A nurse is assisting with the care of a newborn immediately following birth. Which of the following medications should the nurse anticipate administering? Select all that apply:
- A. Antibiotic ointment to both eyes
- B. Hepatitis B immunization
- C. Lidocaine gel to the umbilical stump
- D. Haemophilus influenzae type b immunization
- E. Vitamin K injection
Correct Answer: A,B,E
Rationale: The correct answers are A, B, and E. A: Antibiotic ointment to both eyes is given to prevent neonatal conjunctivitis. B: Hepatitis B immunization is crucial for newborns to prevent Hepatitis B infection. E: Vitamin K injection is given to prevent hemorrhagic disease of the newborn. C: Lidocaine gel to the umbilical stump is not a standard practice and can cause local irritation. D: Haemophilus influenzae type b immunization is typically given later in infancy, not immediately after birth.
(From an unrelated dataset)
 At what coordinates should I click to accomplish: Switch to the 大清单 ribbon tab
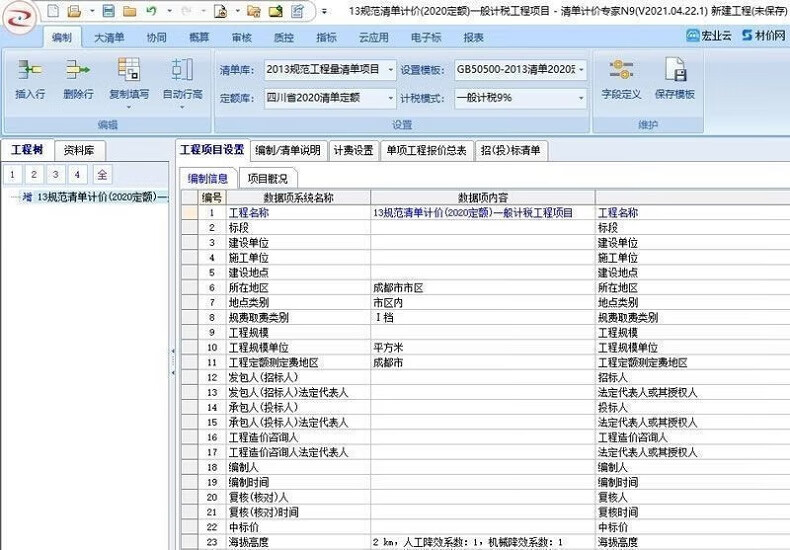109,37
A nurse in a hospital is caring for a client who is at 38 weeks of gestation and has a large amount of painless, bright red vaginal bleeding. The client is placed on a fetal monitor indicating a regular fetal heart rate of 138/min and no uterine contractions. The client’s vital signs are: blood pressure 98/52 mm Hg, heart rate 118/min, respiratory rate 24/min, and temperature 97.6°F. Which of the following is the priority nursing action?
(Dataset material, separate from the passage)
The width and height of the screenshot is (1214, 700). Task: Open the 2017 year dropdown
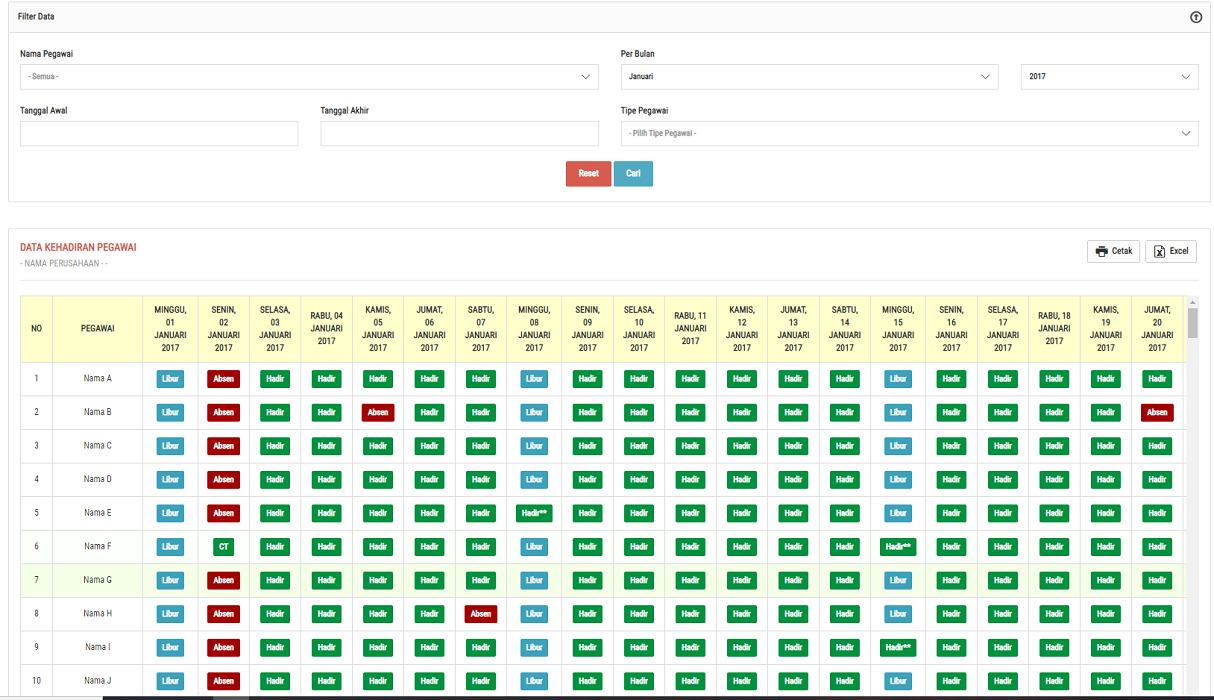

- A. Witness the signature for informed consent for surgery.
- B. Initiate IV access.
- C. Insert an indwelling urinary catheter.
- D. Prepare the abdominal and perineal areas.
Correct Answer: B
Rationale: The correct answer is B: Initiate IV access. The priority nursing action in this scenario is to ensure IV access to administer necessary medications or fluids in case of an emergency. The client's vital signs indicate hypotension and tachycardia, which could be signs of hypovolemic shock due to significant bleeding. Initiating IV access promptly can help stabilize the client's condition and prevent further complications.
Choice A is incorrect because obtaining informed consent for surgery is not the immediate priority in this situation. Choice C is incorrect as inserting a urinary catheter is not urgent compared to addressing the potential hypovolemia. Choice D is incorrect as preparing the abdominal and perineal areas is not as urgent as addressing the client's hemodynamic instability.